[Saved entries]
▬▬▬

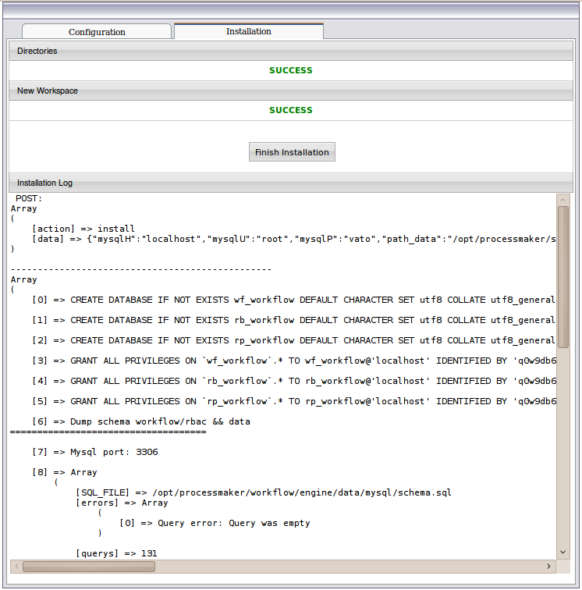This screenshot has width=582, height=590.
Task: Click the horizontal scrollbar right arrow
Action: click(549, 566)
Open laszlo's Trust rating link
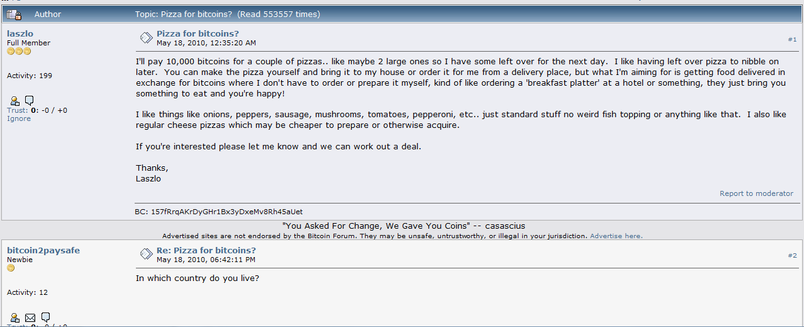 pyautogui.click(x=17, y=110)

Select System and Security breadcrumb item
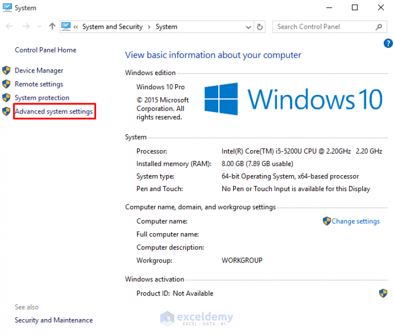click(x=112, y=27)
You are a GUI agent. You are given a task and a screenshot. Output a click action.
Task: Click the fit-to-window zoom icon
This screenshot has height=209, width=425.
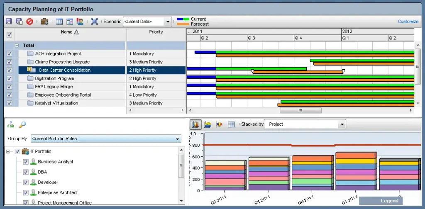click(x=94, y=22)
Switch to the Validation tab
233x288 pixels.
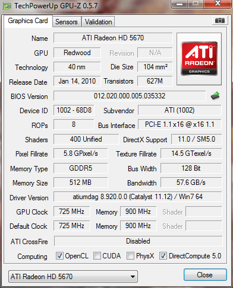pyautogui.click(x=98, y=22)
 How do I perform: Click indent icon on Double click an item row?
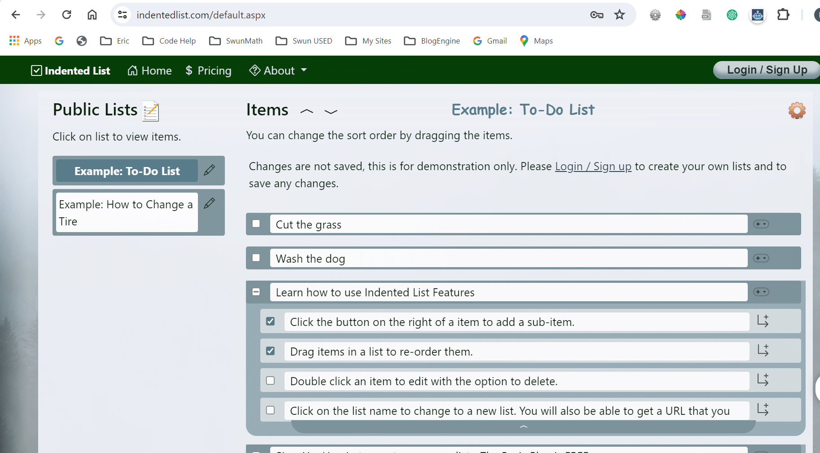pyautogui.click(x=763, y=380)
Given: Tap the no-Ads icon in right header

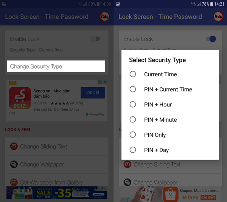Looking at the screenshot, I should [x=218, y=17].
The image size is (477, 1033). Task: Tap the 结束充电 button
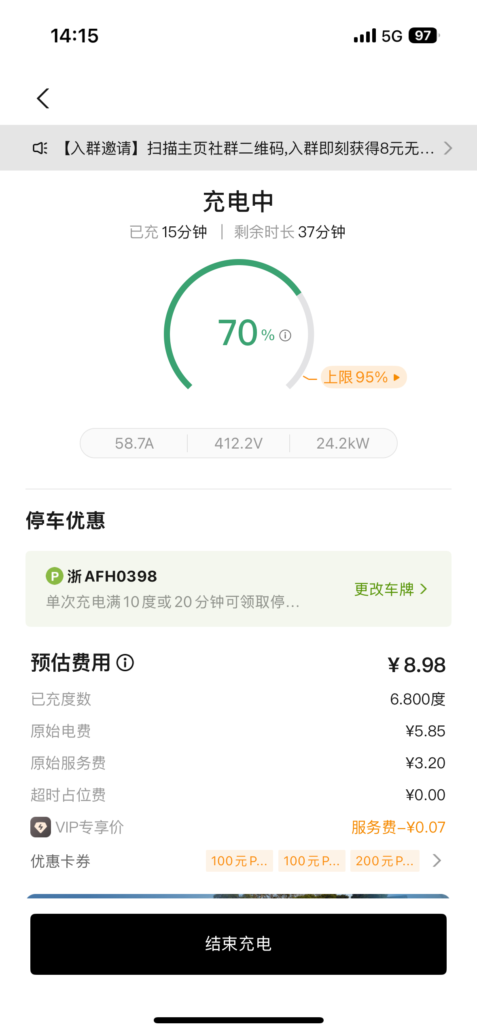pos(238,944)
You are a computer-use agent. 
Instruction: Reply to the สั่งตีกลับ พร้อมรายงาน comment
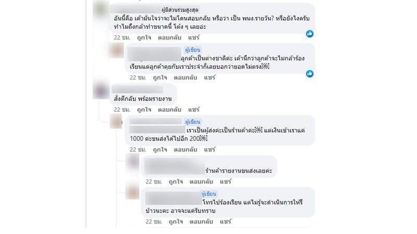[x=169, y=110]
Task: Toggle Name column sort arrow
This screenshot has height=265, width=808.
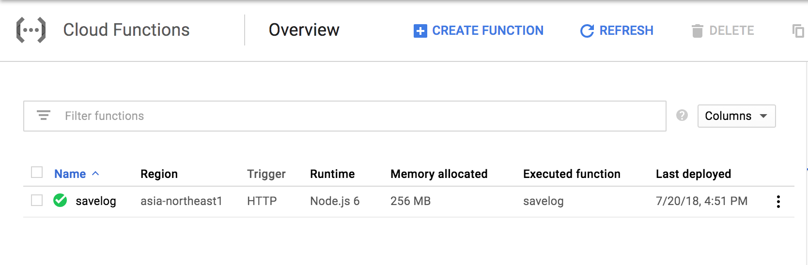Action: (95, 174)
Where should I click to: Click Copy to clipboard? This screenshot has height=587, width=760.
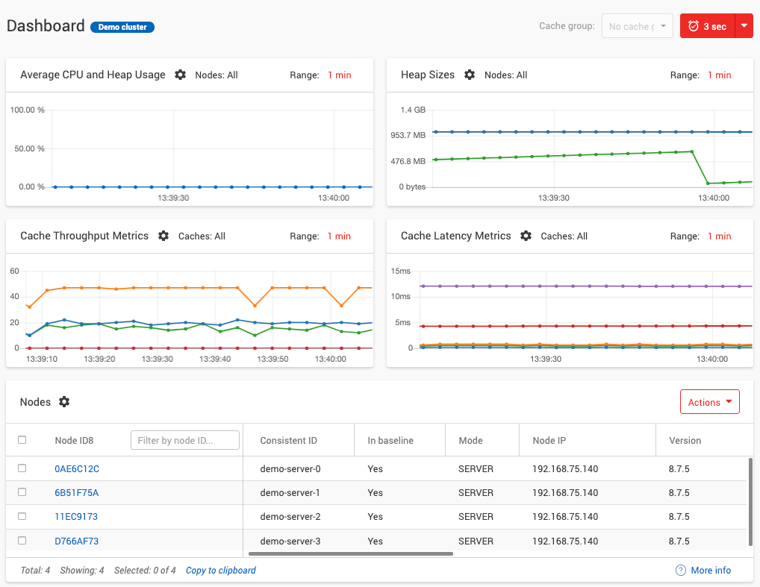pyautogui.click(x=220, y=570)
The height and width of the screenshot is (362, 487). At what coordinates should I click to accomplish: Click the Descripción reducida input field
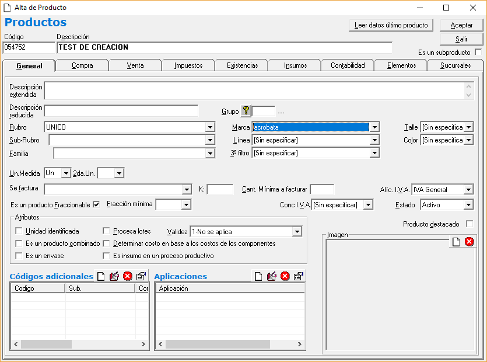121,111
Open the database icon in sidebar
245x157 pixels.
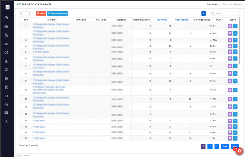[x=6, y=87]

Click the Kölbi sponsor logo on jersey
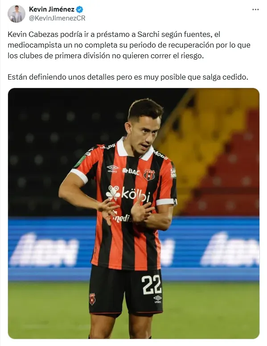128,194
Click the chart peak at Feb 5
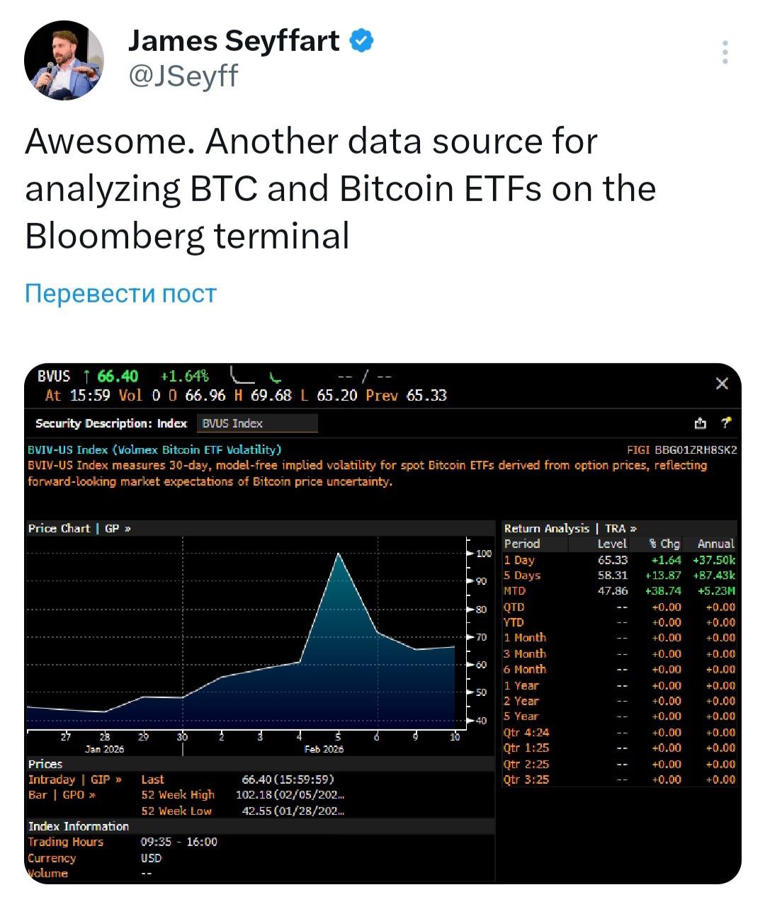The image size is (765, 902). click(x=339, y=554)
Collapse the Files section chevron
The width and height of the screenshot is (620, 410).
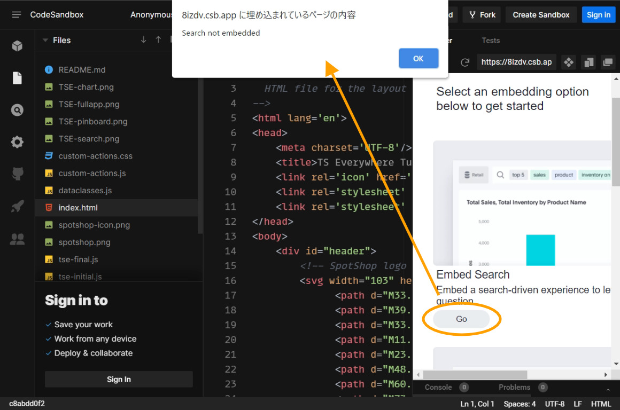coord(45,40)
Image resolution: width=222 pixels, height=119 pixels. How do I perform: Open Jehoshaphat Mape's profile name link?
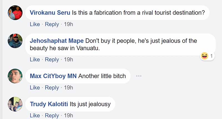point(57,41)
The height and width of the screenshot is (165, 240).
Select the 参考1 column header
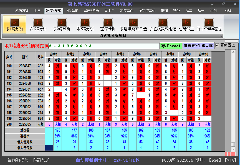click(x=53, y=54)
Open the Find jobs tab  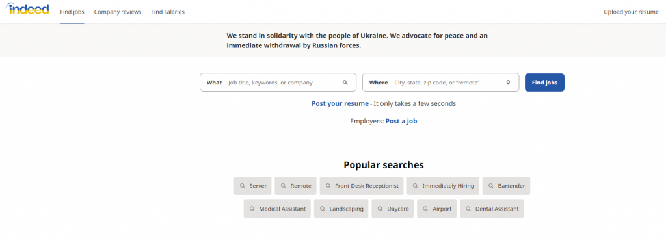[72, 12]
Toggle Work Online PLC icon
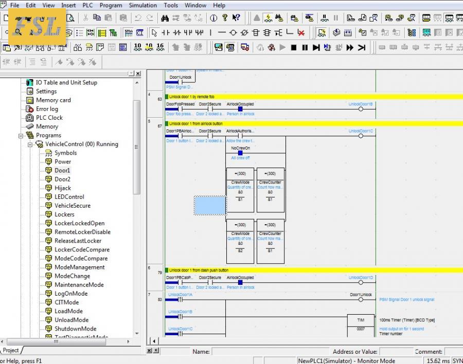This screenshot has height=364, width=463. pos(257,18)
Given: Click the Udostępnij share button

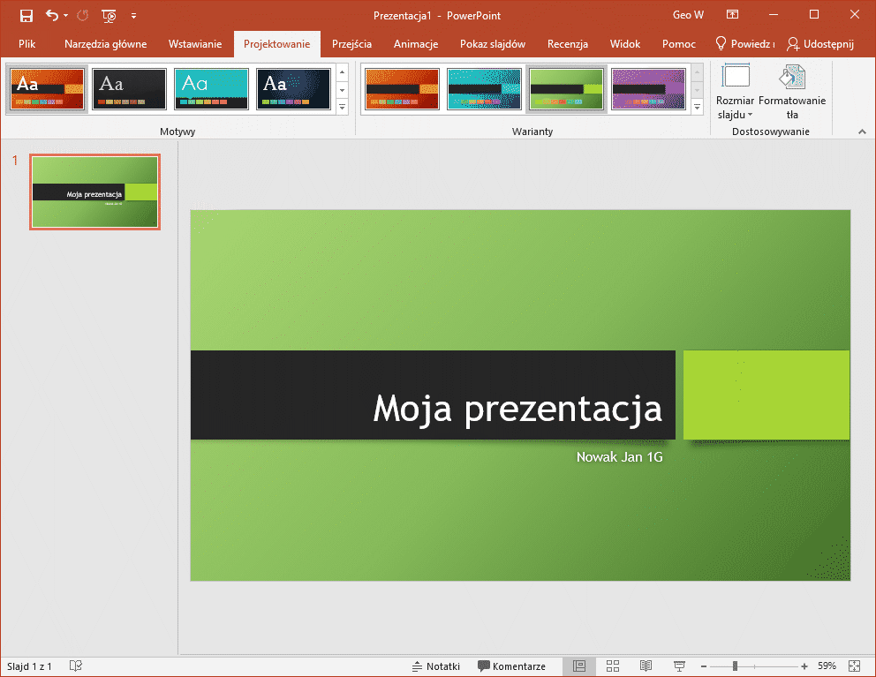Looking at the screenshot, I should point(820,44).
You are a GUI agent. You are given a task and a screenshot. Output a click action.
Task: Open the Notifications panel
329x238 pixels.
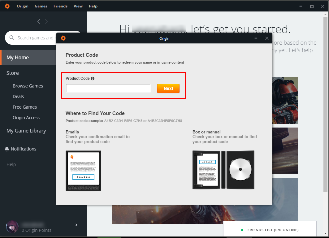[23, 149]
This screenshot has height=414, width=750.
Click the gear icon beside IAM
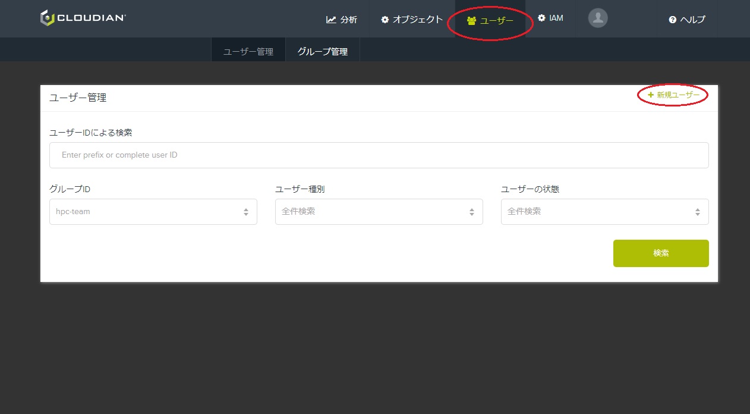pos(541,18)
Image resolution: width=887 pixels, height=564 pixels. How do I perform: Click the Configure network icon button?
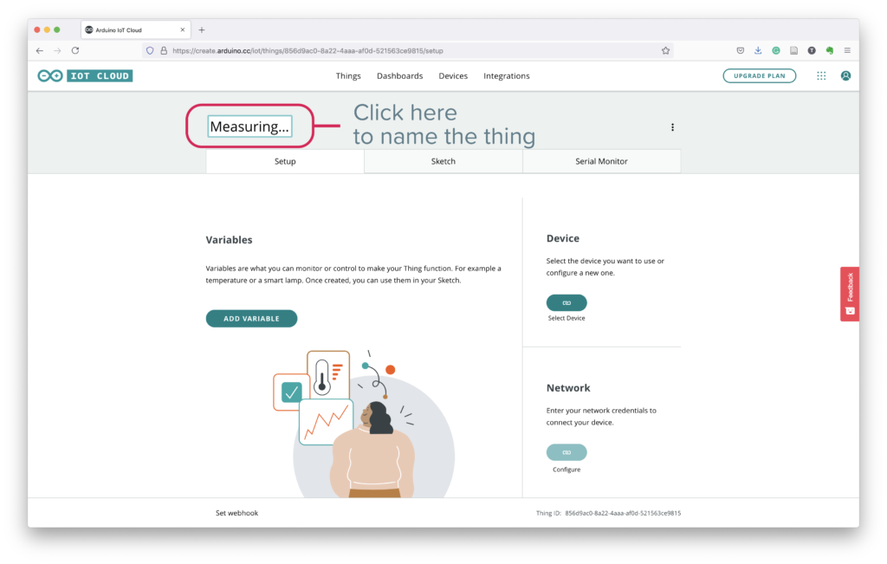tap(567, 452)
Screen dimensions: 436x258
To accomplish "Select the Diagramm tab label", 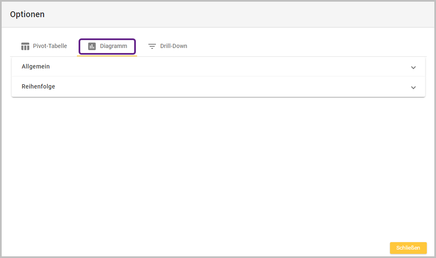I will point(113,46).

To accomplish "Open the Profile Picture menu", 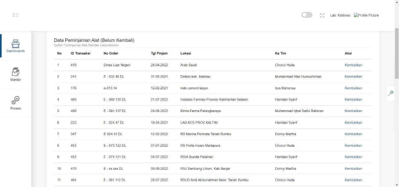I will click(x=366, y=15).
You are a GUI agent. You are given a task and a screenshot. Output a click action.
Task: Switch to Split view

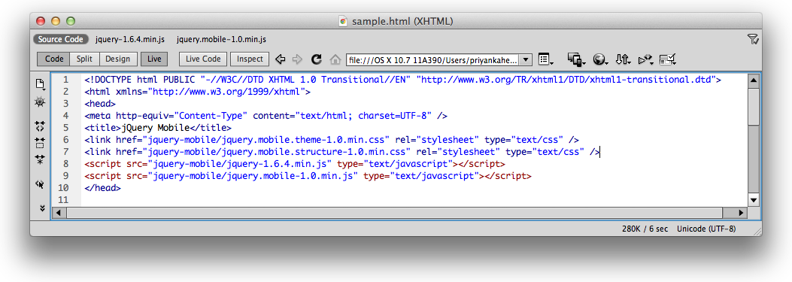click(84, 59)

▬▬▬

_PROMPT_
Above are some entries. Restate word for word the lines from the one holding "233x288 pixels." through the one holding "You are a computer-use agent.", but not the pictures.

_EXERCISE OUTPUT_
233x288 pixels.
pyautogui.click(x=98, y=22)
 How do I perform: Click indent icon on Double click an item row?
pyautogui.click(x=763, y=380)
Given: Tap the no-Ads icon in right header

Looking at the screenshot, I should [x=218, y=17].
The image size is (477, 1033). Task: Tap the 结束充电 button
pos(238,944)
You are a computer-use agent. 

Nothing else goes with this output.